Ces difficultés personnelles sont d'autant plus intéressantes à souligner que cette aventure bénéficie d'un aspect technique du feu de dieu (sans vouloir faire de jeu de mots) qui s'accorde à priori assez mal avec l'idée d'un auteur pleurnichard et velléitaire: tout d'abord, il s'agit de la première aventure de Tintin directement publiée en couleur. Ensuite, le passage au format à l'italienne offre une aventure "panoramique", qui laisse respirer de vastes décors particulièrement minutieux et ambitieux. Vous l'aurez compris, ce Tintin est beau. Il impressionne. Il pulse à donf. Jacobs (cf. mes critiques précédentes) est d'un soutien sans faille pour Hergé, le poussant toujours plus loin dans la perfection graphique via une importante recherche documentaire, que ce soit dans les musées (le Cinquantenaire), le National Geographic (dont Hergé était un fidèle suppôt depuis bien longtemps) ou encore divers ouvrages dont le plus déterminant fut sans conteste "Pérou et Bolivie" de Charles Wiener. Ce long récit scientifique en pays inca est illustré par plus de mille gravures dévoilant l'architecture, les vêtements, les rites, bref, pratiquement tous les aspects de cette passionnante civilisation. Du coup, "Le Temple du Soleil" est d'une exactitude graphique presque totale. Mais vraiment. Oubliez le tombeau égyptien approximatif des "Cigares du Pharaon" ou les Indiens habillés de robes plus que douteuses dans "l'Oreille cassée". Ici, tous les dessins correspondent à la réalité, ou presque !
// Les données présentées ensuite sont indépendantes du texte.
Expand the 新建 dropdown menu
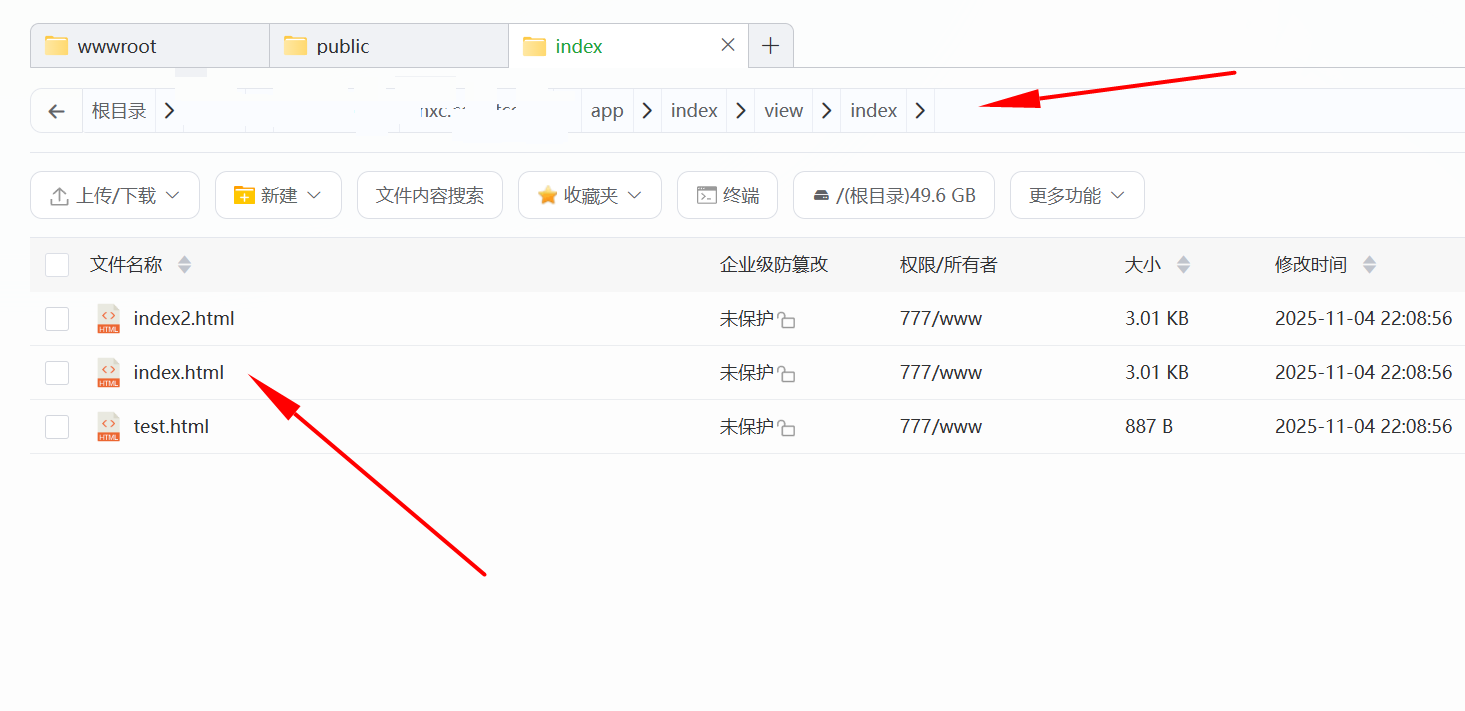 [x=278, y=195]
Cet album est unique dans la carrière de Hergé de par son caractère de véritable aventure archéologique. Notre ami ne voue pas une passion immodérée pour l'Histoire, parfois prétexte à ses récits, mais jamais coeur palpitant de ses intrigues, à cette notable exception prêt. Tintin vit effectivement dans un présent absolu et éternel, étant lui-même dépourvu de racines. Cette aventure est pourtant traversée par un passé dense et complexe. Rien d'imaginaire, comme pour "Le Sceptre d'Ottokar". Non, là, on parle d'une réalité qui suinte à travers chaque case et qui en fait l'un des albums les plus immersifs et les plus envoutants de Tintin. Le dépaysement du Pérou des années 40, ses montagnes, ses jungles, sa caste d'Incas qui s'évertuent à faire vivre des traditions oubliées par le reste du monde. Une Histoire qui revient hanter le présent, sous forme de menaces directes pour les Indiens (qui refusent par conséquent d'aider Tintin et Haddock dans leur quête) et sous forme de cauchemars et de malédictions pour les Occidentaux (Tintin qui se fait rôtir en rêve, Ha ! Ha ! Ha ! Ha ! ... pardon.).
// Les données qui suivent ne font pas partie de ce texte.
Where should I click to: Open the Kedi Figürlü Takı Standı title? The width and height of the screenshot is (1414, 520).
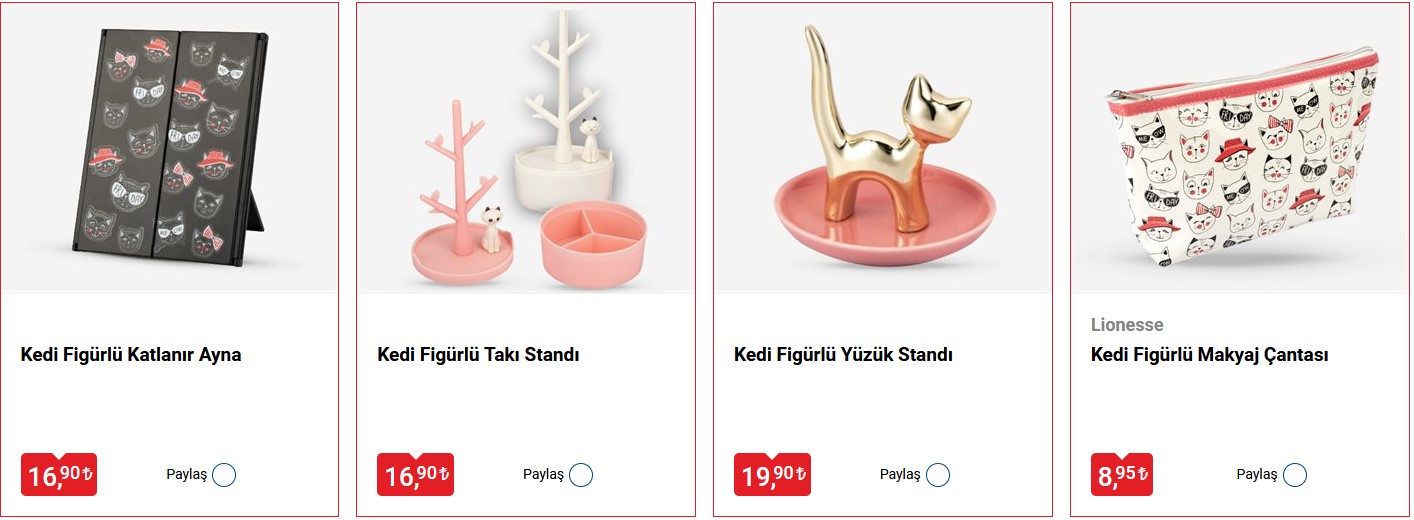pos(478,355)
Cette soudaine passion pour les recherches historiques peut s'expliquer par le manque d'inspiration dont souffre Hergé, qui semble avoir un besoin vital de puiser la matière de son récit partout où il le peut. Ainsi, son scénario du "Temple du soleil" finit carrément par être un quasi-plagiat d'un roman de Gaston Leroux (l'auteur du "Mystère de la Chambre Jaune"): "L'épouse du soleil". Vous n'y croyez pas ? Alors voici un résumé de sa trame: une femme se fait enlever par des Indiens Quichuas après avoir reçu un mystérieux bracelet; des gars vont se mettre à sa recherche en partant du port de Callao, vont passer par Jauga en train, puis vont marcher dans les montagnes avec des lamas jusqu'à ce qu'ils trouvent l'entrée d'un temple en passant par des grottes avant de sauver l'héroïne placée sur un bucher allumé à l'aide de miroirs... Vous ne sentez pas comme un vague parfum de déjà-vu, vous ? Et encore, je vous passe certains détails directement transposés par Hergé dans sa BD...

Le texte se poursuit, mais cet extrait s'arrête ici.